As opposed to keeping 19 chickens in one square metre?
Yes I see your point. Its the hunting for entertainment I feel would be shameful. I agree farmers are being paid to give us the meat.
As opposed to keeping 19 chickens in one square metre?
But...beautiful woodlands are preserved as "cover" for game birds. These are all eaten but the shooters (tossers to a man) shoot mainly for sport - at a cost of >£1,000 per gun, per day. Raptors, deer, badger, fox, weasels and others get to live in these woods too. I get the immense privilege on living on such an estate.
The owner has told me that, as soon as the shooting stops, he clear fells the trees for timber, grubs out the roots and plants a cash crop. He has to make a living after all.
Is that what we want?
Not me - they preserve beautiful natural landscapes with their sport. As fishemen do the rivers.

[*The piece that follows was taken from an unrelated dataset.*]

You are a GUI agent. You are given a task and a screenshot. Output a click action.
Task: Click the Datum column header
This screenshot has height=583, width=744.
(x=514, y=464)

Not my bag but damn it all I will fight tooth and nail to prevent another farm going under and having to grow mono culture arable crops for PC tree huggers. The result of such growth is more woodland removed and more habitat destroyed.
Red
So your choices are:
Game shooting (with woodland)
or entire woodland ripped out and wheat fields.
This is the very real choice faced by this farm (50 or so miles from you)
Vote now.............
Blimey Rob, what a great post!oh and also
Red... just out of interest
what are your views on trophy hunting in general?
is there any way i can help stop factory farms?
apart from buying free range eggs?
Okay answer one. Trophy hunting is...not black and white.
A great example is..big game. There are over populations of "big 5" animals in game reserves.
Now here are two choices.
One - rangers "cull" herds. This depletes old males and controls herds.
Poor starving people will still hunt elephants for ivory with AK47s of course.
Or you can let some rich pillock hunt the animals to be culled.
This lets them take a trophy. It also encourages the local population to protect those "trophy" animals as they are woth far more as trophies than they are are on the black market for ivory. Literally poachers become gamekeepers.
IF the money is ploughed into the local economy and the value of protecting game is directly reflected into the provision of food, schools and healthcare, (as well as species protection) then its fine in my book
Red
oh no... i meen, we keep chickens as it is they are free to run about in the garden all they want...
what im thinking about is helping stop factory farming
because its pretty much impossiable... right?
Well I suppose you could try to affect legislation and regulations, try to cause a sea-change in public opinion and remove the market for intensively-produced food, get stinking rich and buy all such farms and shut them down, or join a terrorist organisation that claims it's interested in animal welfare. I don't recommend the latter and the rest are far from likely to succeed.
Unfortunately there are some things we don't like that we just have to live with.
I'm not a deer hunter, but I have heard of Albino's being left in Scottish herds to make the herd easier to spot from a distance on the hills.isn't the Albino deer gene a negetive and if managing the estate correctly be the most likely choice to cull first?